И только настойчивость Алексей Максимовича заставила меня, наконец, с большим страхом отвезти ему первую часть и ждать с трепетом приговора. Приговор был не очень строгий, и книга увидела свет. Теперь я не думаю быть писателем. Я не скромничаю, но говорю это потому, что считаю — в нашей стране происходят сейчас такие события, на которые надо откликаться всяческими способами. Сейчас я работаю над книгой, которую я считаю нужной практически.
Сейчас назрела необходимость выпустить книгу для родителей. Слишком много материала и слишком много уже есть законов советской педагогики, об этом надо писать. Такая книга будет у меня готова к 15 октября, уже и редактор есть.
Спрашивают меня о моей биографии. Она очень проста. С 1905 г. я — народный учитель. Мне посчастливилось учительствовать в народной школе до самой революции. А после революции дали колонию им. Горького.
Я написал в 1930 г. «Марш тридцатого года» — о коммуне им. Дзержинского. Эта книга понравилась Горькому, но прошла в литературе незамеченной. Она слабее последней книги, но события там не менее яркие. В 1933 г. я написал пьесу «Мажор», под фамилией Гальченко, о коммуне им. Дзержинского, и представил ее на всесоюзный конкурс. На этом конкурсе она была рекомендована к изданию, была издана и тоже прошла незамеченной.
Мы живем в самую счастливую эпоху
Мы, вероятно, не в состоянии постигнуть всего величия исторического значения Конституции СССР, первой в мировой истории конституции бесклассового общества. Мы не способны, наверное, почувствовать всю глубину гениальности ее простых положений, потому что эта простота вытекает из железной естественности свободного человечества. Мы живем в самую счастливую эпоху, когда восстанавливается эта свобода и когда вдруг ненужными и смешными стали тонкости так называемой демократии, оправдывающей и регламентирующей повторение несправедливости классового общества.
Нашу Конституцию через тысячелетия будут изучать в школах как первый основной закон нового человечества, как документ, разделяющий всю историю человеческого общества на две принципиально разные части.
И как раз поэтому я считаю, что в Конституции в главе Х должно быть сказано о семье. Семья в социалистическом обществе является первичной ячейкой, и эта ячейка должна быть социалистической. Должно быть сказано, что семья является не подвластной отцу (как хозяину) группой родственников, а трудовым коллективом, счастье и разумная жизнь которого обеспечиваются всем строем социалистического государства. Эта семья имеет права и обязанности, особенно обязанности по отношению к детям, их воспитанию, здоровью и т. п. Я полагаю, что такой раздел о семье должен быть в тексте Конституции.
Дело партии
Больше, чем другие детские учреждения Союза, коммуна им. Дзержинского отражает в своей истории и в своем стиле нашу великую эпоху. Трудно найти в организации «Дзержинки» такую область работы, где бы строительство, которое проводит большевистская партия, не звучало бы во всю мощь, не призывало к новой борьбе и новым завоеваниям. И это потому, что коммуну им. Дзержинского строили лучшие большевики — чекисты.

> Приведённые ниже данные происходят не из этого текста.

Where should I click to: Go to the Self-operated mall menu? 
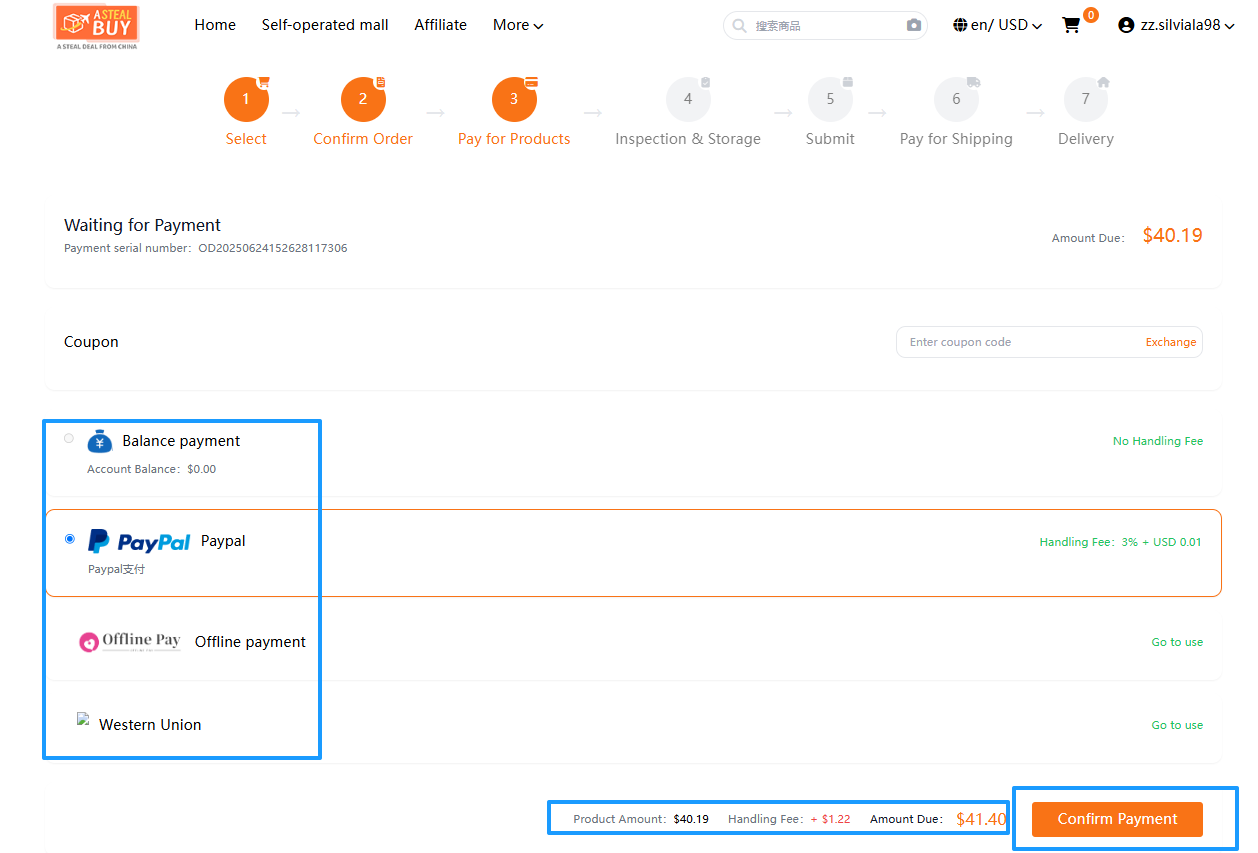(x=325, y=25)
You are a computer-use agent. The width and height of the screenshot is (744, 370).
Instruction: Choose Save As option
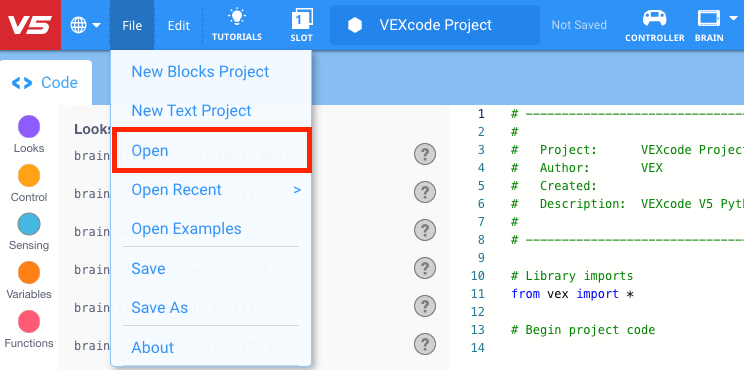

Пройдите по коммуне, и вы на каждом шагу встретите ответ коммунаров на тот или другой исторический лозунг нашей партии.
В производственных цехах вы увидите бесконечные шеренги лучших станков. Тут техника, достойная социалистических требований. Сама продукция производства — ФЭД и электросверла — это прежде всего работа за экономическую независимость нашей страны…
Развивая производство, выполняя из года в год миллионные промфинпланы, непрестанно повышая качество продукции, дзержинцы не отстали и в выполнении тех требований, которые партия предъявила школе.
Уже на протяжении шести лет у коммунаров есть полная средняя школа, они ежегодно выпускают из школы десятки образованных людей…
Пятого сентября этого года коммуна торжественно выпустила в жизнь семьдесят человек. Все они, в прошлом беспризорные и правонарушители, вышли из коммуны образованными и квалифицированными людьми, все семьдесят вышли комсомольцами. Наши большевистские заботы о людях праздновали в этом случае великую победу. В коммуне забота о людях — главное содержание работы. Ведь только за последний год коммуна приняла в свои стены свыше 400 новичков, выполняя директиву Коммунистической партии о ликвидации беспризорности.
И именно потому, что коммуна так чутко, так энергично и так искренне откликается на каждое указание партии, именно поэтому в ее жизни на каждом шагу чувствуется: «Жить стало лучше, жить стало веселее».
Коммуна живет действительно прекрасно, радостно, разумно.
Трудно себе представить более жизнерадостный и бодрый коллектив. У дзержинцев интересна и новая жизнь, полная света, комфорта, чистоты, музыки, танцев, физкультуры, — подлинно социалистическая жизнь.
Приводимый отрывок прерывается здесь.